The bestselling history of the resistance in Iraq that vitalized the antiwar movement.

The assault and capture of Iraq — and the resistance it has provoked — will shape the politics of the twenty-first century. In this passionate and provocative book, Tariq Ali provides a history of Iraqi resistance against empires old and new, and argues against the view that sees imperialist occupation as the only viable solution to bring about regime-change in corrupt and dictatorial states. Like the author’s previous work, The Clash of Fundamentalisms, this book presents a magnificent cultural history.

Detailing the longstanding imperial ambitions of key figures in the Bush administration and how war profiteers close to Bush are cashing in, Bush in Babylon is unique in moving beyond the corporate looting by the US military government to offer the reader an expert and in-depth analysis of the extent of resistance to the US occupation in Iraq.

On 15 February 2003, eight million people marched on the streets of five continents against a war that had not yet begun. A historically unprecedented number of people rejected official justifications for war that the secular Ba'ath Party of Iraq was connected to al-Qaeda or that “weapons of mass destruction” existed in the region, outside of Israel.

More people than ever are convinced that the greatest threat to peace comes from the center of the American empire and its satrapies, with Blair and Sharon as lieutenants to the Commander-in-Chief. Examining how countries from Japan to France eventually rushed to support US aims, as well as the futile UN resistance, Tariq Ali proposes a re-founding of Mark Twain's mammoth American Anti-Imperialist League (which included William James, W.E.B. DuBois, William Dean Howells, and John Dewey) to carry forward the antiwar movement. Meanwhile, as Iraqis show unexpected hostility and independence, rather than gratitude, for “liberation,” Ali is unique is uncovering the depth of the resistance now occurring inside occupied Iraq.


Editorial Reviews

Amazon.com Review

Tariq Ali is a novelist, essayist, and BBC commentator who was among the best-known radical student leaders in late 1960s Britain. One of the ways he distinguishes himself from his anti-war contemporaries is via prodigious and multidisciplinary cultural knowledge; he once collaborated with avant-garde filmmaker Derek Jarman on a film about the philosopher Ludwig Wittgenstein, for instance. Bush in Babylon benefits greatly from such knowledge. The book is essentially a harsh critique of the way the Bush administration has dealt with Iraq in the wake of 9-11, referred to as "corporate looting." The most captivating chapter centers on the history of Iraqi resistance as exemplified in poetry made by Iraqis in exile. Ali translates important contemporary works by poets who left during Hussein's regime but are still denied entry back into Iraq by Coalition forces. These are works that have traveled from the Internet to the oral tradition, to become instant spoken-word hits, and they provide a fascinating glimpse into the Iraqi situation that one cannot simply find in a daily newspaper in the West or on CNN. Ali's biggest fault is an undisguised disgust for the "imperialist" United States government. When he lists the casualties in Hiroshima and Nagasaki alongside those in Vietnam with no discussion of the difference between the two events, he alienates many potential fans of his important work. Bush in Babylon has a lot going for it, despite a polemical tone which invariably grates as one marches through this smart, well-researched book. --Mike McGonigal

From Publishers Weekly

London-based writer and filmmaker Ali has followed his careful and elaborate study of Islam and imperialism, The Clash of Fundamentalisms, with this short and quick response to the 2003 Iraq war. This time around, he delivers a plaintive, choppy rant instead of an organized, thorough analysis. Appalled by Western (he calls it Northern) arrogance, he begins by condemning local collaborators and praising the "purity and moral integrity" of poets and children (who taunt the occupiers). After two chapters of this high-handedness, he rapidly shifts his focus away from the social and cultural and launches into a political history of modern Iraq. Starting with the post-WWI British occupation and ending with the current U.S.-British occupation, he contends that the era between these official occupations was an interruption of the natural expansion of the capitalist order by the very real threat of a global Communist revolution. The countries of the South might not have been physically occupied by the rival Northern powers, but they were patronized, infiltrated and manipulated. The current conquest of Iraq, Ali concludes, is "part of a long historical process that was disrupted by the twentieth century and is now back on course." What disrupted the process was the Cold War, and now that the Soviet Union is gone, there is no serious obstacle-other than indigenous resistance-in the path of colonial capitalism. Ali's summary of history from inside the radical Arab left-he gives extended attention to 1958, the peak of popularity for the Iraqi Communist Party-is intended as "a warning to both occupier and resister" that the current course of history is toward more violence and inequality.

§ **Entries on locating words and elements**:

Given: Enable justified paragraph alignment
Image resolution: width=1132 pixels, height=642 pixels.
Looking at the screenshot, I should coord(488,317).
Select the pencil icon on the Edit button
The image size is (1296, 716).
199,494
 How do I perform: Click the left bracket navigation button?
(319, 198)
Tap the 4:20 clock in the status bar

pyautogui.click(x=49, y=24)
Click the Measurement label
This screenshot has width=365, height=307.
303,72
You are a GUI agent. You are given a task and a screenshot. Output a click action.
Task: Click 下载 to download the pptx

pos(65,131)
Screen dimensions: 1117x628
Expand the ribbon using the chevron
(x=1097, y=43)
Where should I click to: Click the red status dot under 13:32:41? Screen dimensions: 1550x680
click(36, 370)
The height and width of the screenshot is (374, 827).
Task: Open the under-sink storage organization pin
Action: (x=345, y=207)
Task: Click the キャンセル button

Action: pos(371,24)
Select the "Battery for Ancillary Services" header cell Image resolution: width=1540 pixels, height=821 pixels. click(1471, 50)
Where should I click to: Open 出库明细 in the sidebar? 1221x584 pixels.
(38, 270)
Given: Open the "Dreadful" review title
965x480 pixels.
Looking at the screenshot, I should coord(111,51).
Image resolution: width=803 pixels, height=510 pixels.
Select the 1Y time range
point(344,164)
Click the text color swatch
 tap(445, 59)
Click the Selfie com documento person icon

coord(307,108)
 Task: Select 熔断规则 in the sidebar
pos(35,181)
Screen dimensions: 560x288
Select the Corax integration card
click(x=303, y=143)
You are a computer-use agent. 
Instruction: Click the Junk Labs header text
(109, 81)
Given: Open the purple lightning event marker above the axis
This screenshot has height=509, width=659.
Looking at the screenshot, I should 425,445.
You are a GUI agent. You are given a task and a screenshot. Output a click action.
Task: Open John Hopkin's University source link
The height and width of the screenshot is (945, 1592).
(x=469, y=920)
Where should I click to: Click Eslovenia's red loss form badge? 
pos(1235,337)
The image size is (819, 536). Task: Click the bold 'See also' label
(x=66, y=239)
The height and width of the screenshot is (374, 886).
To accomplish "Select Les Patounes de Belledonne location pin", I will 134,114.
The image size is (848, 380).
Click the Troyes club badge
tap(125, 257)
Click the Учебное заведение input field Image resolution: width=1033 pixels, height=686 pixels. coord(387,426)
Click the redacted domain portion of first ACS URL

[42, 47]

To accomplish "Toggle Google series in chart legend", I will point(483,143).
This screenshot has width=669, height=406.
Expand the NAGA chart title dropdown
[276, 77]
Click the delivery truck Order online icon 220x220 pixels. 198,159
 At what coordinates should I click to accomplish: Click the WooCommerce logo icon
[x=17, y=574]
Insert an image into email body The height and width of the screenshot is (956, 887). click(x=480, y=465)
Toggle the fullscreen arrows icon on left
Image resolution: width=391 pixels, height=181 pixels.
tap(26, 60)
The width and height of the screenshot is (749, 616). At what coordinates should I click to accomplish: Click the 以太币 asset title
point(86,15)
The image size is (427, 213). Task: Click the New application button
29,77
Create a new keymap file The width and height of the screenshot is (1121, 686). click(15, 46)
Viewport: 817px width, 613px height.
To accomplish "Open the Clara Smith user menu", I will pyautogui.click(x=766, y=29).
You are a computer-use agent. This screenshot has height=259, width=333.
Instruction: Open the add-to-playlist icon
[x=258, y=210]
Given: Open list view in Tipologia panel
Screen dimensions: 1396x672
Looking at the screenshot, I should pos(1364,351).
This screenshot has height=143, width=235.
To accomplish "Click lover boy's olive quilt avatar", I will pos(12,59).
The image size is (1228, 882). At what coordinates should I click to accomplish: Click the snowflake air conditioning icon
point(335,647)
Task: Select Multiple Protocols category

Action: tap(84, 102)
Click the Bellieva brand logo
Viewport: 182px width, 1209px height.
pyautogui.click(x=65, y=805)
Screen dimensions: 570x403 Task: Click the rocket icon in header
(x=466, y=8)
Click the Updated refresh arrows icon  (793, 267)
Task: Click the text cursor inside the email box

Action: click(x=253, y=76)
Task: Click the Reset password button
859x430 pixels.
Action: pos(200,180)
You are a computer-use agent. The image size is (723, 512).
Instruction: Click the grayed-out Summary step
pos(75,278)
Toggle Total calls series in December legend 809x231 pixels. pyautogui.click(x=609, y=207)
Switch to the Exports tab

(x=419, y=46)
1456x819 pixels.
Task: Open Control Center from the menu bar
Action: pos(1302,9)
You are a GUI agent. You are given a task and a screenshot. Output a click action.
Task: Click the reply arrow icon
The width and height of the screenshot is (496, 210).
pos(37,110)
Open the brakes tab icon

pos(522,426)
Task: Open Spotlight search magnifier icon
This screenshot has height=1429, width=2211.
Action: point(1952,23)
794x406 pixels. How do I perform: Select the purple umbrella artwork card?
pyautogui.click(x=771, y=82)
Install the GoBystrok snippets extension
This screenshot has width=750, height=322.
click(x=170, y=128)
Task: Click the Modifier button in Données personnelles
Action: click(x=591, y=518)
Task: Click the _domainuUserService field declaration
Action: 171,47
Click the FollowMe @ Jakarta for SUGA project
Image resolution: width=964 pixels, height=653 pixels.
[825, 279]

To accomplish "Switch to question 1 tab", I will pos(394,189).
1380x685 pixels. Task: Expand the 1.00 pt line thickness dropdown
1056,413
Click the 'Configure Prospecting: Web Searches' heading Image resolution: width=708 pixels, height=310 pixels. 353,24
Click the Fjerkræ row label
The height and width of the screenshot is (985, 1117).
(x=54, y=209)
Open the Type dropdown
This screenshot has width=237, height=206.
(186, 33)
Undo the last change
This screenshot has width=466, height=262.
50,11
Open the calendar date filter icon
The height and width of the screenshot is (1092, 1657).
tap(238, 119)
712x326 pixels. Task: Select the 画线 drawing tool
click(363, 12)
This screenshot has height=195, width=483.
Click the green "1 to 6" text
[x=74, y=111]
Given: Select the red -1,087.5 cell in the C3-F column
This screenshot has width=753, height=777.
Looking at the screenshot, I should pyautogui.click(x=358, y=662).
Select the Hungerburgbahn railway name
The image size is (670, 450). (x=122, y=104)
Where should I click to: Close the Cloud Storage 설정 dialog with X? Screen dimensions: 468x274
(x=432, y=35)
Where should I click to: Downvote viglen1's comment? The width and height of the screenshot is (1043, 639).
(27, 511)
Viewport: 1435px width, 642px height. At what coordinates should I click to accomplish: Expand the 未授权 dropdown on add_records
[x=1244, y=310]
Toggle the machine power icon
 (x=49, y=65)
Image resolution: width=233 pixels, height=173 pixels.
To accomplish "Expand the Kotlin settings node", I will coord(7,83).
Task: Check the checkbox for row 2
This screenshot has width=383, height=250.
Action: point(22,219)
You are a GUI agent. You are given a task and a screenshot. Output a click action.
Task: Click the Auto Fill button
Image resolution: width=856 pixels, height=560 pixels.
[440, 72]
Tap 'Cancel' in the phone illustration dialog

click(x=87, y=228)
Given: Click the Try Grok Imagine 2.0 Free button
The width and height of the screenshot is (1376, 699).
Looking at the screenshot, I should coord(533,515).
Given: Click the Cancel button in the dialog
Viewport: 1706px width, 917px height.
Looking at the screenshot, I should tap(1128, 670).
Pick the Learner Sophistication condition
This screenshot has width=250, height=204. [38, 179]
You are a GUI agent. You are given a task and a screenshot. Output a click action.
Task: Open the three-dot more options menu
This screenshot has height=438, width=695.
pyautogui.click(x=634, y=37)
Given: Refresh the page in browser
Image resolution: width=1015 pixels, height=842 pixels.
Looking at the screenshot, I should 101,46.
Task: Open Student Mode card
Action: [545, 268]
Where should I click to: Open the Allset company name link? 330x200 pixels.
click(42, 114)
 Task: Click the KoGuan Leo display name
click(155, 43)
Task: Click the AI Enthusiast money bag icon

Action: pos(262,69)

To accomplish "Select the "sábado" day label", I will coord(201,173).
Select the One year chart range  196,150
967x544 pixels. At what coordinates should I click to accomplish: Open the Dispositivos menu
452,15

§ **Required tasks**:
(a) Echo the stretch of the Bush in Babylon passage from "More people than" through "inside occupied Iraq.".
(b) Does each statement agree with the Bush in Babylon passage? Answer yes or no for each, and quote the deciding words. (i) On 15 February 2003, eight million people marched against the war. (ii) Tariq Ali worked with Derek Jarman on a film about Friedrich Nietzsche. (iii) The Publishers Weekly review calls the book an organized, thorough analysis.

§ **Solutions below**:
(a)
More people than ever are convinced that the greatest threat to peace comes from the center of the American empire and its satrapies, with Blair and Sharon as lieutenants to the Commander-in-Chief. Examining how countries from Japan to France eventually rushed to support US aims, as well as the futile UN resistance, Tariq Ali proposes a re-founding of Mark Twain's mammoth American Anti-Imperialist League (which included William James, W.E.B. DuBois, William Dean Howells, and John Dewey) to carry forward the antiwar movement. Meanwhile, as Iraqis show unexpected hostility and independence, rather than gratitude, for “liberation,” Ali is unique is uncovering the depth of the resistance now occurring inside occupied Iraq.

(b)
(i) Yes: "On 15 February 2003, eight million people marched on the streets of five continents against a war that had not yet begun."
(ii) No: "he once collaborated with avant-garde filmmaker Derek Jarman on a film about the philosopher Ludwig Wittgenstein"
(iii) No: "he delivers a plaintive, choppy rant instead of an organized, thorough analysis"